Ethereum transactions have also fallen from the high of 1.7 million a day in May, to now 1.17 million transactions a day.
Some of this reduction in fees and transactions may be due to an increase in usage for second layers, L2s.
Arbitrum in particular is kind of taking off with $3 billion in assets on the optimistic rollup second layer.
A whole ecosystem now resides on it, with things like 1inch, Aave, Balancer, Curve, MakerDAO, Sushi, and pretty much almost everything you might need to defi.
Some ethereans even claim they no longer use the base layer as things like Arbitrum provide all they need with far lower fees.
More than 2 million eth now reside on second layers, up from 150,000 in August, a 10x increase in just months.
That amounts to 1.7% of ethereum’s total supply, but of course much of eth’s supply is on cold storage or exchanges where it doesn’t interact much with the blockchain.

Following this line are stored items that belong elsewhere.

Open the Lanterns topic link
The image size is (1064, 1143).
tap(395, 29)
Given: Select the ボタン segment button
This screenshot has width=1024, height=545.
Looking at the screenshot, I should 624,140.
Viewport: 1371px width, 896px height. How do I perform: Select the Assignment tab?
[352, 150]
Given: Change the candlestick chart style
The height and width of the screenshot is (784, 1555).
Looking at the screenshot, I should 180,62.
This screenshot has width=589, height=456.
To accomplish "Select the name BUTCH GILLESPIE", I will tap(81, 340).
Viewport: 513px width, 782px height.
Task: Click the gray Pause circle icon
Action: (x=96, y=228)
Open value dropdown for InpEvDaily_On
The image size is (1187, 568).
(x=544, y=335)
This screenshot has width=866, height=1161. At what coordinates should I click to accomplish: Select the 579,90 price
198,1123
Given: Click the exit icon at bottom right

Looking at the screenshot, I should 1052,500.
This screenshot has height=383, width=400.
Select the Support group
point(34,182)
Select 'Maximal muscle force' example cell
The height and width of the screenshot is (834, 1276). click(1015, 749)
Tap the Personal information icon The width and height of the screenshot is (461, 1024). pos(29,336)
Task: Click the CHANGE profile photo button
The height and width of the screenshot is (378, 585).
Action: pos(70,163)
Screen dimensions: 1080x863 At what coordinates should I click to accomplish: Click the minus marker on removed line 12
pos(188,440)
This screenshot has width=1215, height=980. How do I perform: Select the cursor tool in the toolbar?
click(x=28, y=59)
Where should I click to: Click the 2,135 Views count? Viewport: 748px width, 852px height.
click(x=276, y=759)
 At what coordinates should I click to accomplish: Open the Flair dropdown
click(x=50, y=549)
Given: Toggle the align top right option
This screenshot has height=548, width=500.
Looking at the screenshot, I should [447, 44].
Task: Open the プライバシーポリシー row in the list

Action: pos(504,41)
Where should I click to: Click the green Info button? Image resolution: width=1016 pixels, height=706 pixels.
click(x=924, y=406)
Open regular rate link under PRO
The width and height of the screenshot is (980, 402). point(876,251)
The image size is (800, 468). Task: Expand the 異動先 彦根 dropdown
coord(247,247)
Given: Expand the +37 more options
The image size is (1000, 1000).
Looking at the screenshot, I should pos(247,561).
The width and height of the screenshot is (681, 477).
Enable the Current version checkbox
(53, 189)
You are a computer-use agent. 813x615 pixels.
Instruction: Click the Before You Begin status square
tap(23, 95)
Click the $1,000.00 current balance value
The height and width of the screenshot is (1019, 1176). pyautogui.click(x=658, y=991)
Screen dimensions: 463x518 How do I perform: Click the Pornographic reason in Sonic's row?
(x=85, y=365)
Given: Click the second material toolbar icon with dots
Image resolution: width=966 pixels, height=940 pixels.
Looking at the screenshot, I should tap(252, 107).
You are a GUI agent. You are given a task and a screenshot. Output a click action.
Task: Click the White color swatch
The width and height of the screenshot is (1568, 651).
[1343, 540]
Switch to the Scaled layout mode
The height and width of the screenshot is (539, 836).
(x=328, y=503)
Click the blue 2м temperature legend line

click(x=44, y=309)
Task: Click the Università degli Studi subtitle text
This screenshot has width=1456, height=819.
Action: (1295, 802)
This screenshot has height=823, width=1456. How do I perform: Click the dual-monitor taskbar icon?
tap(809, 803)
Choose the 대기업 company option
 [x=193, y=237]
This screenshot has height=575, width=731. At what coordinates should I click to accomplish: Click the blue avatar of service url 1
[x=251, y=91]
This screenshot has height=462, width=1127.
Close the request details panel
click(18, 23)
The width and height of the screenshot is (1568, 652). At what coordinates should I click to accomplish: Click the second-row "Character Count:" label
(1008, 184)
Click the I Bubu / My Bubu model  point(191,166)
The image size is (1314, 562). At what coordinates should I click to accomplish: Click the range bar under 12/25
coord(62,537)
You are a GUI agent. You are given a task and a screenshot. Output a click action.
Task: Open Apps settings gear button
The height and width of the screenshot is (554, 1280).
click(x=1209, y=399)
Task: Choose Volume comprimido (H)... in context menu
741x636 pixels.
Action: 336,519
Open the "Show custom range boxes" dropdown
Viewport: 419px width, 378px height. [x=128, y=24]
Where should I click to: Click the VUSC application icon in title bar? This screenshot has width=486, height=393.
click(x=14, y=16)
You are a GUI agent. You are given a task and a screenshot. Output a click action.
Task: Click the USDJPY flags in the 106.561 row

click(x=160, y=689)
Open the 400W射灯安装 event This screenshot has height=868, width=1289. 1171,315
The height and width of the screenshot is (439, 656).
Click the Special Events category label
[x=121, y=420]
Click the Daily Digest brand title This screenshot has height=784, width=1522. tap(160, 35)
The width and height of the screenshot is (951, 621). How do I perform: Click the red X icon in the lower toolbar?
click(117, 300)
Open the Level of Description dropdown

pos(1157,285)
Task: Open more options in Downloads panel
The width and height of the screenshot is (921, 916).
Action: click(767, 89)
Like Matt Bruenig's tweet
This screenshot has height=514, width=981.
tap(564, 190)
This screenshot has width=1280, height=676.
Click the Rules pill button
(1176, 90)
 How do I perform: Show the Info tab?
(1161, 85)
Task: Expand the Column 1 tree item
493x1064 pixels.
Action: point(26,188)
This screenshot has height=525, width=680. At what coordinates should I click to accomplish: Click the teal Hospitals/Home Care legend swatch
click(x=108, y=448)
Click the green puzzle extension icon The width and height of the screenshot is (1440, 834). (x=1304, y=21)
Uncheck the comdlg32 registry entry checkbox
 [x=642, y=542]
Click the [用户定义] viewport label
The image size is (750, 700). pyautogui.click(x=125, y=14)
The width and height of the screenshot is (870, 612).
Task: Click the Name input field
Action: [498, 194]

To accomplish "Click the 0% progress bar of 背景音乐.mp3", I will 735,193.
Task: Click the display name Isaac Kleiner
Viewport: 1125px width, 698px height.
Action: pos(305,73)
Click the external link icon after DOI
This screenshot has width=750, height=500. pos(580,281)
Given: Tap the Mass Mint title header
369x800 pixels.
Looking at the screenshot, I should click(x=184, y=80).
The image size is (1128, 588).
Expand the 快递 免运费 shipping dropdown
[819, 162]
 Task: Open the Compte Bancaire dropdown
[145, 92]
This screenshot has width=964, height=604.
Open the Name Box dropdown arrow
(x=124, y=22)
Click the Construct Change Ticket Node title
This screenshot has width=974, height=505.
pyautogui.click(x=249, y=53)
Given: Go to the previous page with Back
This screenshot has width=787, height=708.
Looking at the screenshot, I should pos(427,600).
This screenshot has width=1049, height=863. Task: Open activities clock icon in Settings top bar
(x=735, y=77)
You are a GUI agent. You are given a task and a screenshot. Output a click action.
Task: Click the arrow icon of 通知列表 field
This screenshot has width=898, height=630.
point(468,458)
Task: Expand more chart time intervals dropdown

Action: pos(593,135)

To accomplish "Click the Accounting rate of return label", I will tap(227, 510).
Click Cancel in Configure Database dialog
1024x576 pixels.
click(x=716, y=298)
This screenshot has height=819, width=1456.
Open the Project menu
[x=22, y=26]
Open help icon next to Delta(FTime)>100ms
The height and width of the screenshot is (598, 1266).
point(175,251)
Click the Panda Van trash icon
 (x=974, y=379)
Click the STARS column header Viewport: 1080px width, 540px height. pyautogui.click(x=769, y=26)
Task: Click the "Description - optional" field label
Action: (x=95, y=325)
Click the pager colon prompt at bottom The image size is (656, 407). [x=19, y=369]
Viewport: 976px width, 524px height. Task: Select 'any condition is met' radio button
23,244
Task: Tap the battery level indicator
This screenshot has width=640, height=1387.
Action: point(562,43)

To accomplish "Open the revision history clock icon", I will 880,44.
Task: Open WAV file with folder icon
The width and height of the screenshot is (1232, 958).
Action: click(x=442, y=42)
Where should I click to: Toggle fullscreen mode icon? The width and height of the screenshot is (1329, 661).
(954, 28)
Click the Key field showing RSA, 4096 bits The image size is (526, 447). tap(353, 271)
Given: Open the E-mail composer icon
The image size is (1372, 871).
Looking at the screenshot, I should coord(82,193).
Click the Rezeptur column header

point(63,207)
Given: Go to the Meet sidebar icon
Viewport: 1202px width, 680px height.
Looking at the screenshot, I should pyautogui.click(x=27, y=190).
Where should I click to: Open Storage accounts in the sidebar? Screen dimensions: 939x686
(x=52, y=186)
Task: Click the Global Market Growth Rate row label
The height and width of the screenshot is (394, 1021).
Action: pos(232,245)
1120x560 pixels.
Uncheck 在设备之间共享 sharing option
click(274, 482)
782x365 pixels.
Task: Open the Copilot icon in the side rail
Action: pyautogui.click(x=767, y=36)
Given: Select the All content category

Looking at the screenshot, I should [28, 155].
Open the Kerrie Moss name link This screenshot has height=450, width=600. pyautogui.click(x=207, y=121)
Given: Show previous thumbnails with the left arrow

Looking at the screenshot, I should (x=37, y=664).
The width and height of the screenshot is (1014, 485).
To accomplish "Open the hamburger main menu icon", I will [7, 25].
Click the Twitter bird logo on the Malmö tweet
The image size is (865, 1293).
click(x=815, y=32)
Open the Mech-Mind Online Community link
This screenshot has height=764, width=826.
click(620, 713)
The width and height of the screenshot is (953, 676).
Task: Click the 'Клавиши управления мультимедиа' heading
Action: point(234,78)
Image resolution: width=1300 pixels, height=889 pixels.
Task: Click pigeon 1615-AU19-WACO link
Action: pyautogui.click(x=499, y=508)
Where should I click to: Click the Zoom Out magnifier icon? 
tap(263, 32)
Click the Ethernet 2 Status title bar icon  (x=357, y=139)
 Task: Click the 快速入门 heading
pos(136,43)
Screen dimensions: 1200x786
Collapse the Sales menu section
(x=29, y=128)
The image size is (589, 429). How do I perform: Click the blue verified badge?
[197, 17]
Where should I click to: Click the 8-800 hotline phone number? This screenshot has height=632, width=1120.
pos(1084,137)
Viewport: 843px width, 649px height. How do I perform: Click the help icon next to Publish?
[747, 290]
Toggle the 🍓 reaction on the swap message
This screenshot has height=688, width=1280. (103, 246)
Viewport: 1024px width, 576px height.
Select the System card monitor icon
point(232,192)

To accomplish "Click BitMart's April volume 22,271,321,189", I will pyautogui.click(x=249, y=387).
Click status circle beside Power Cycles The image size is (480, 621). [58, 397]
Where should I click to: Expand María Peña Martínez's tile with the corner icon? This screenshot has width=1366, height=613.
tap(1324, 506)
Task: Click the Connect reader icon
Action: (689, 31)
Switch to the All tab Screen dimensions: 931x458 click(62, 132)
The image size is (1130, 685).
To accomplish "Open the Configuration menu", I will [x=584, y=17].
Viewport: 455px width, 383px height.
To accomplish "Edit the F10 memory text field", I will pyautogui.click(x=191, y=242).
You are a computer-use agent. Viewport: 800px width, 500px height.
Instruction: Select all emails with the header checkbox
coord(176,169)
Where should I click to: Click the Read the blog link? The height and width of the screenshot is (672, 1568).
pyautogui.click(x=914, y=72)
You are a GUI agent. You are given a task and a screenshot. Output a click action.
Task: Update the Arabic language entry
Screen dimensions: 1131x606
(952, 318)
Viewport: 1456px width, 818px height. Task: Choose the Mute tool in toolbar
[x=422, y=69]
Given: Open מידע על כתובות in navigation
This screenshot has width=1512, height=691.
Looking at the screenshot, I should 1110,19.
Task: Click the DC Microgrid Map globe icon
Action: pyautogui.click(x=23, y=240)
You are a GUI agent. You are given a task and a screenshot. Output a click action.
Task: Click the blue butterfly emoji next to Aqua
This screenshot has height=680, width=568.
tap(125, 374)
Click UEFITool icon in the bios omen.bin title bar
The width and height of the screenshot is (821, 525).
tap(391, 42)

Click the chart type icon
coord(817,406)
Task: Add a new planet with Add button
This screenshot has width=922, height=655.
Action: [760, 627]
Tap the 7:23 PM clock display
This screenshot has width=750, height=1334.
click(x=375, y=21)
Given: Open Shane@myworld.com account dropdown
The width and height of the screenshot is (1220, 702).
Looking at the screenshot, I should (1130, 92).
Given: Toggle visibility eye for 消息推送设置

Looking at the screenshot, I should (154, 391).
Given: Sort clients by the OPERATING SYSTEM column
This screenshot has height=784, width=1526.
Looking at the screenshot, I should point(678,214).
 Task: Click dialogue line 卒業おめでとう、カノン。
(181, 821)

A better comparison might thus be with defi assets of 8.5 million eth, for which it amounts to 24%.
Thats a sufficient number to potentially start making a dent on network traffic, and that’s before zk based Ethereum Virtual Machines (EVMs) even launch.
Starknet is already out there, but there is no bridge yet, while zkSync has not yet launched a zk-EVM.
Thus second layers are not being utilized anywhere near their full potential yet, but with $5 billion in assets already on such second layers, it may well be that the low fees era is here to stay at least for some defi players.